INDUSTRIAL APPLICABILITY The monoclonal antibody obtained by the present invention is not only an antibody that specifically reacts with carcinoembryonic antigen, but also any of antibodies 1, 2, 3, 4, 5 is different from other antibodies It shows different reactivity. For example, antibody 1 exhibits individual-specific reactivity, and antibody 2 is carcinoembryonic antigen-specific. Antibody 3,
Since each of 4 and 5 shows a characteristic reactivity with respect to the normal fecal antigen 1 and the non-specific cross-reacting antigen, there is a characteristic use corresponding to each antibody. That is, the antibody 2 is particularly useful as an antibody having high cancer specificity in quantifying and detecting carcinoembryonic antigen as a tumor marker. Antibodies 3, 4, and 5 are also very useful for analysis of the molecular structure and tissue distribution of each antigen molecule.

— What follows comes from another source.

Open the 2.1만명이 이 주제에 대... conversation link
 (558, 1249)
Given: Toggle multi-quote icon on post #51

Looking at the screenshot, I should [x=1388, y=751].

─────────────────────────────────────────────────── ─── Continuation of the front page (51) Int.Cl. ⁶ Identification code Internal reference number FI technical display location G01N 33/577 B (C12P 21/08 C12R 1:91)

Claims (1)

[Claims] By 1. A immunizing a first mammal in the first individual carcinoembryonic antigen, it was produced cells having antibody-producing ability to the antigen, were taken resulting cells from the mammal are harvested Fused cells with the myeloma cell line derived from the second mammal, the fused cells thus obtained are subjected to cloning, the obtained monoclonal hybridomas are cultured, and the desired culture medium is cultured. A clonal antibody is recovered, wherein (a) the carcinoembryonic antigen of the first individual is used as a first marker antigen, and the monoclonal hybridoma is used as a reference for the ability to produce an antibody that reacts with the first marker antigen. (B) In the collecting step, (b) consists of carcinoembryonic antigen, normal fecal antigen 1, normal fecal antigen 2 and non-specific cross-reactive antigen of individuals other than the first immunized individual Using two or more antigens selected from the group as selection marker antigens, the sorted Monoclonal high <br/> Buridoma based on the reactivity with the screening marker antigens, and at that time (c) It was selected monoclonal hybridoma using normal fecal antigen 2 as a second marker antigen, separating the monoclonal antibodies with the antibody (antibody B) producing ability of reacting with the normal fecal antigen 2, then the normal fecal antigen 1
Carcinoembryonic fetus comprising a step of isolating a monoclonal hybridoma capable of producing an antibody that reacts with normal fecal antigen 1 by using as a third marker antigen, and culturing the selected monoclonal hybridoma to obtain a desired antibody obtained by preparation of monoclonal antibodies with specificity for sexual antigen, individual non-specific portion of an oncofetal antigen, although reactive with normal stool antigen 1 and normal faecal antigen 2, cancer Fetus
A monoclonal antibody (antibody 3) having no reactivity with the individual-specific portion of the sex antigen and the non-specific cross-reactive antigen.